The response from MBC? In "Korea Real Time," a Wall Street Journal blog, Evan Ramstad reports a defensive reaction from MBC. A spokesperson for Kim Jae-cheul, the President of MBC, offers no apology, and is clueless as to why the alarmist language, extreme xenophobia, and blatant bias presented in the segment might be offensive and discomforting to foreigners living in Korea. “I don’t understand why foreigners get angry about the issue while they are living with their spouses and having no problem. Foreigner-Korean women couples are living happily, but why are they angry over an issue that has nothing to do with them?”
Wrong. The issue has everything to do with every foreigner. Each time I walk down the street and people take a second look at me, I wonder ... I've seen the video, maybe they've seen it too ... do they think something is wrong with me? Am I actually unwanted in my quaint, peaceful town of Yeoju that I've come to call home for the last 10 months?

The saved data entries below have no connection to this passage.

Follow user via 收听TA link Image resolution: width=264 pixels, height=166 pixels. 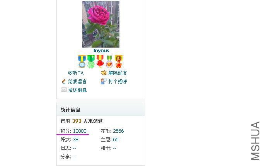point(76,73)
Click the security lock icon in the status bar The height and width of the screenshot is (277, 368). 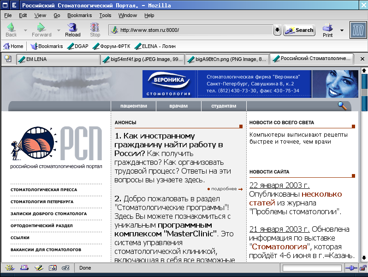[362, 268]
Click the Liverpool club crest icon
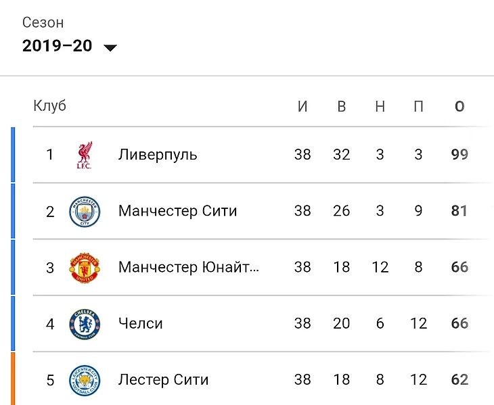The image size is (494, 405). tap(85, 155)
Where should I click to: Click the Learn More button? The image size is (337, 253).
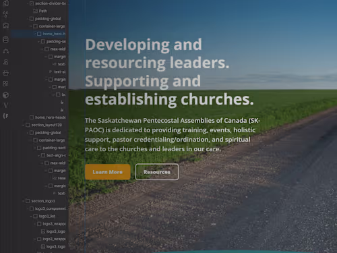pos(108,172)

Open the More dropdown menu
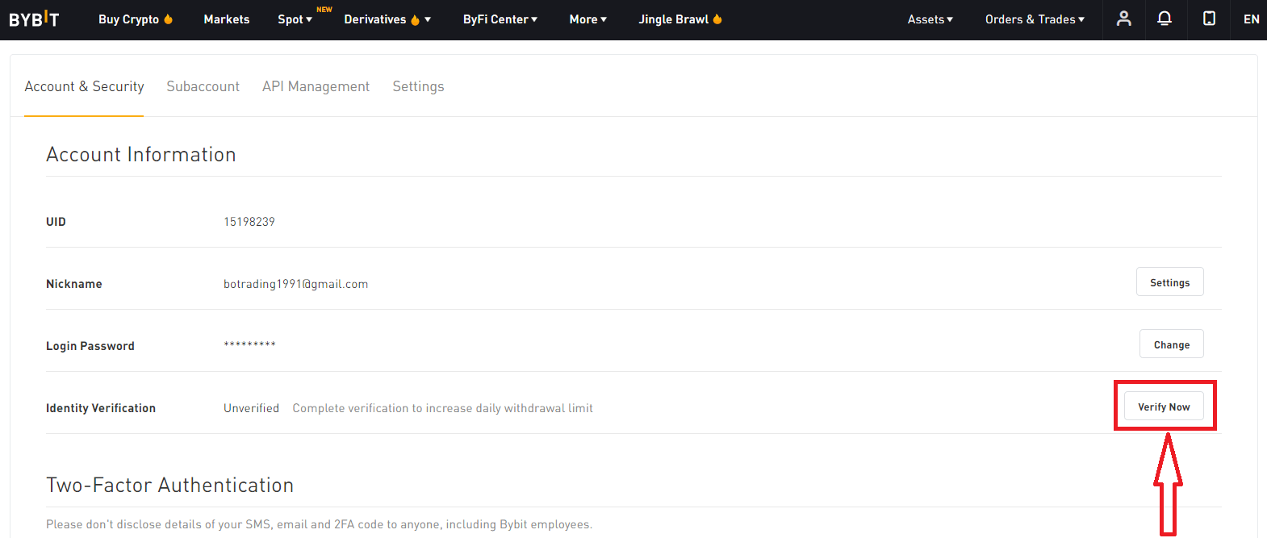[588, 19]
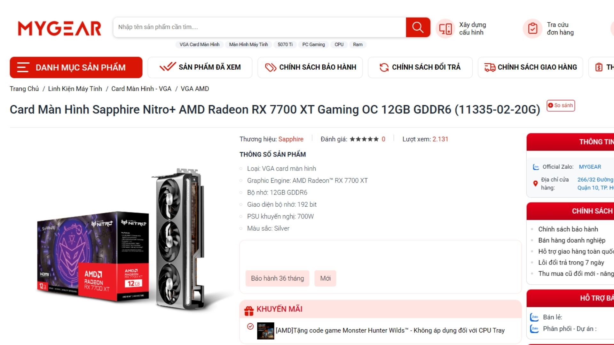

I'm not a western man with a Korean lady attached to my arm, but that isn't the point. I'm an outsider to them, and now I'm an outsider who is associated with messages like this one. Moreover, messages that my students will see and will affect the way they see me.

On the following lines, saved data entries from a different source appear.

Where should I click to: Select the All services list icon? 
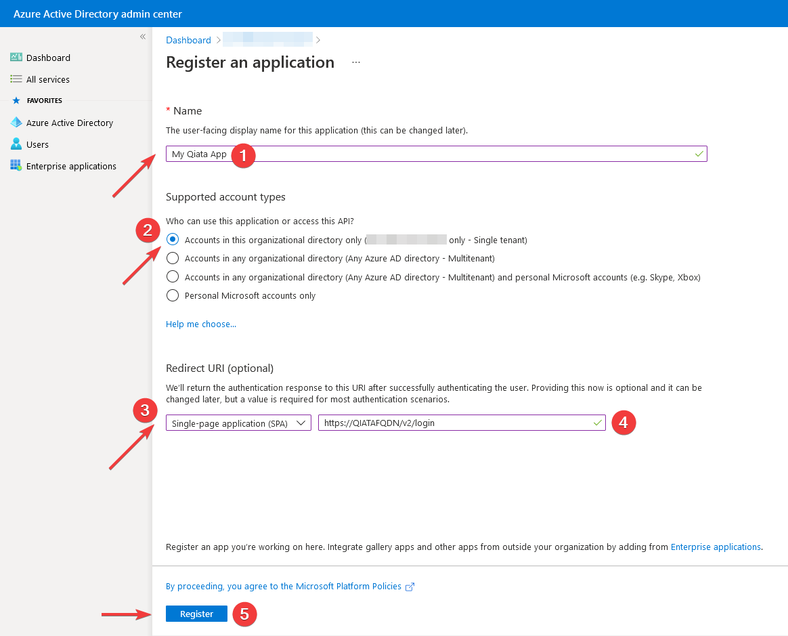tap(16, 79)

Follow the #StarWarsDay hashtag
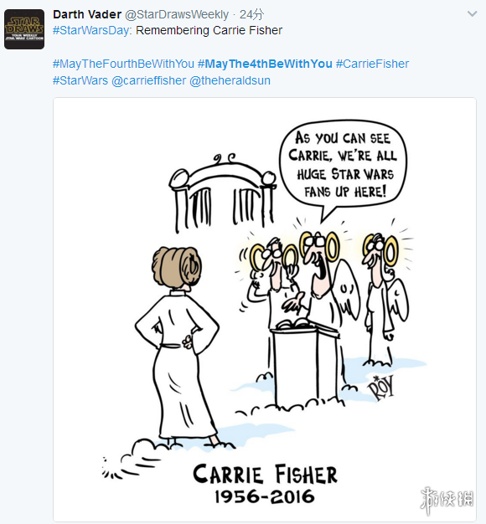tap(90, 30)
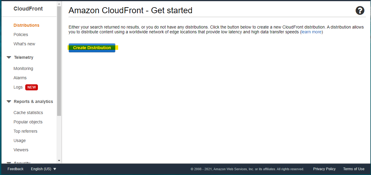
Task: Open the Usage report
Action: pos(20,140)
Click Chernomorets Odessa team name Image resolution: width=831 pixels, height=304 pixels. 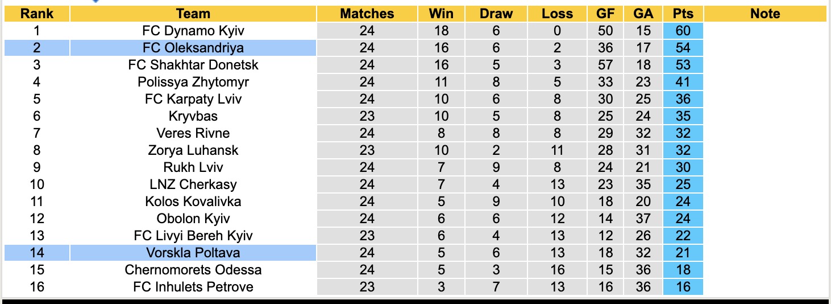[x=193, y=270]
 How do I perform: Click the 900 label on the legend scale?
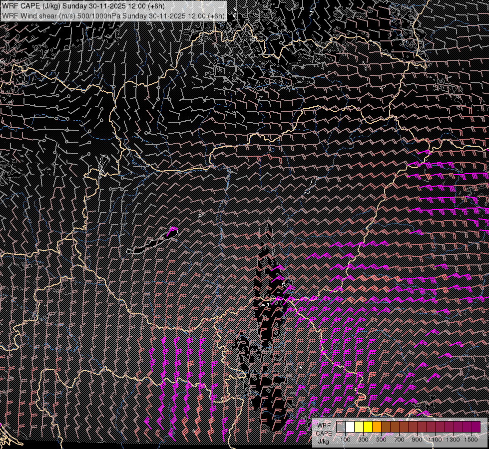(417, 439)
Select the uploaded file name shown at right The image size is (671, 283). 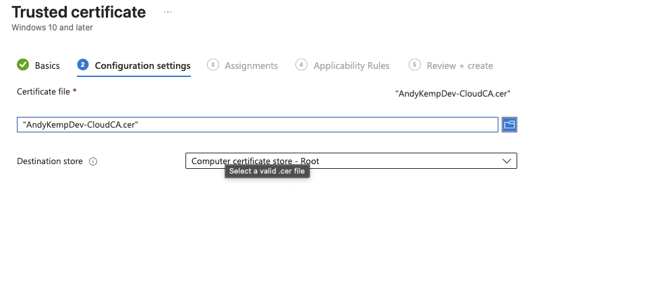(453, 93)
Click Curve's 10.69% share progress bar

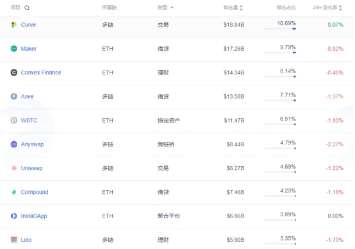click(280, 29)
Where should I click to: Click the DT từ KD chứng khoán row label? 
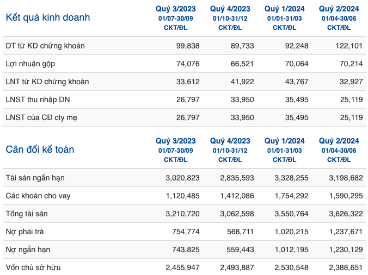click(45, 46)
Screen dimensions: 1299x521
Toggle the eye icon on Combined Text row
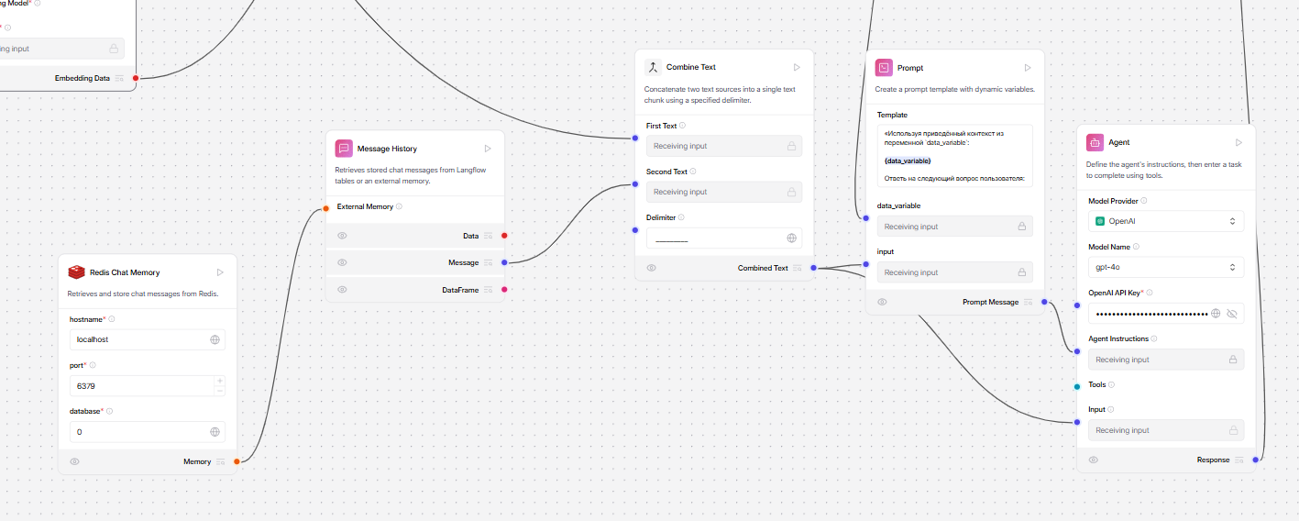pos(651,268)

Another upsetting component in this video is the way Korean women are dealt with. Phrases like "our women" are not only objectifying, possessive, and archaic, they also paint a picture of women who lack self-respect or intelligence—a picture I can whole-heartedly argue is untrue. Women here—although a little too obsessed with skin whitening cream and hand mirrors for my taste—are decisive, altruistic, and highly intelligent. Especially the open-minded ladies I've met who choose to spend time with people not of their own culture. There are obviously low-caliber humans of every race and gender, and Koreans are not exempt from that. But it is always wrong to group, generalize, and characterize. I believe that is called stereotyping. One young Korean woman I spoke with said the video is difficult to watch and “makes us look stupid.”

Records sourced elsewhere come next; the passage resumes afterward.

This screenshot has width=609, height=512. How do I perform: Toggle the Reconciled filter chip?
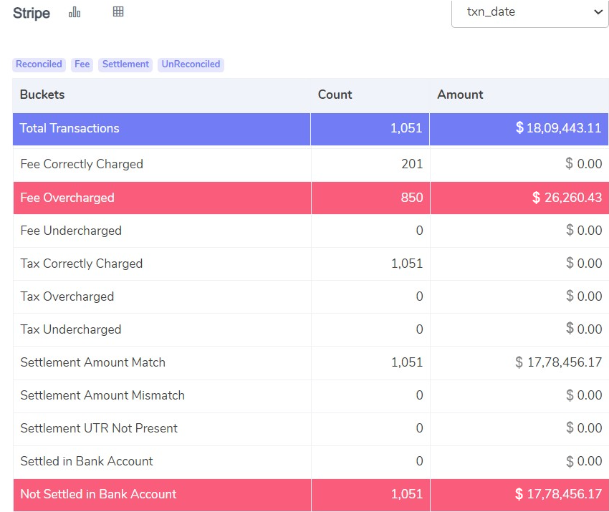[x=39, y=64]
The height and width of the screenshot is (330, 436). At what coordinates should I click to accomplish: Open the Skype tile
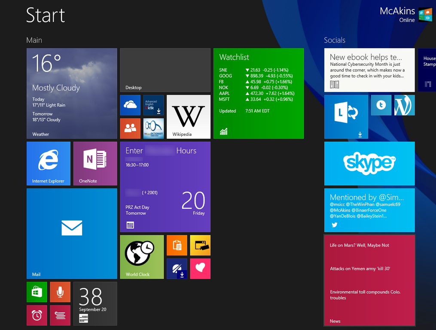(x=369, y=163)
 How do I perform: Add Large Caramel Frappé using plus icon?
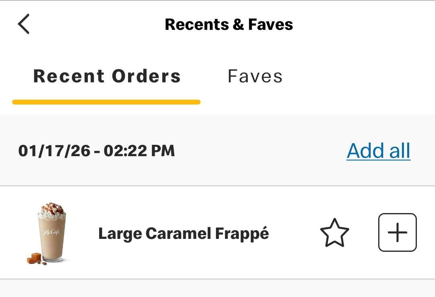pyautogui.click(x=397, y=233)
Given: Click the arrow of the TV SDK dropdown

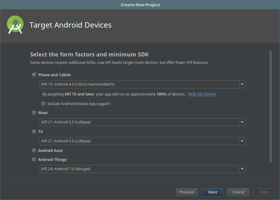Looking at the screenshot, I should 242,141.
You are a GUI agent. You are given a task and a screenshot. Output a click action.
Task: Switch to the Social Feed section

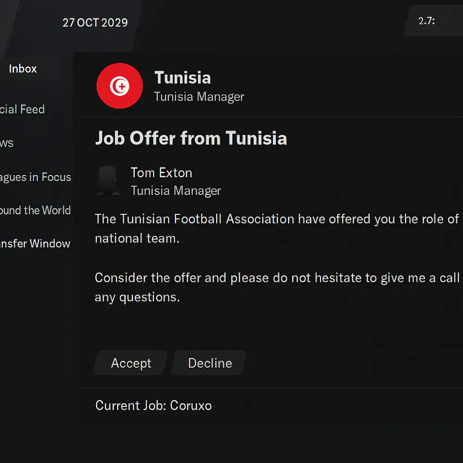click(x=22, y=109)
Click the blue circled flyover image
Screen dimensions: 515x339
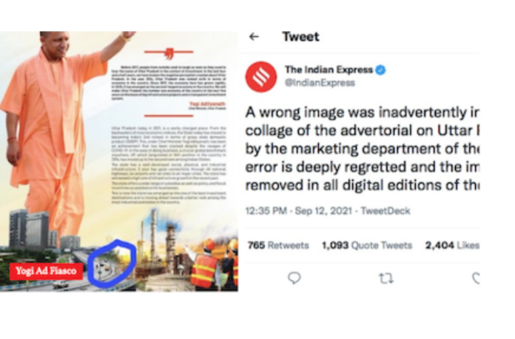coord(112,263)

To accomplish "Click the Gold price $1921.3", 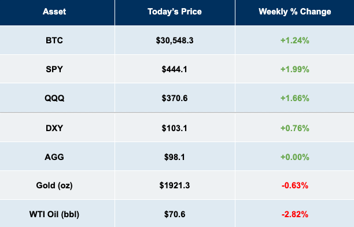I will point(175,185).
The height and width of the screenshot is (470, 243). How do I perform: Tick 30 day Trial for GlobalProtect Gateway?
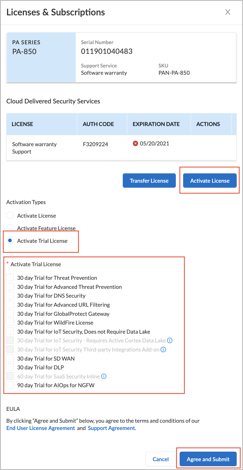pyautogui.click(x=10, y=314)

Although I would like to wholeheartedly say that I think this is changing with each new generation, I can only express this half-heartedly. Stories like my quirky opener are not uncommon in my life, nor in the lives of my other English-teaching friends. However, these kids have had considerably more exposure to non-Koreans than their elders, and this will certainly impact the way they treat foreigners in their adult lives. They are more comfortable speaking English and are exposed to international pop culture in a way older generations weren’t. I guess I'll just have to come back to Korea when my students are all grown up, and our five-year age difference will seem much less significant than it does right now.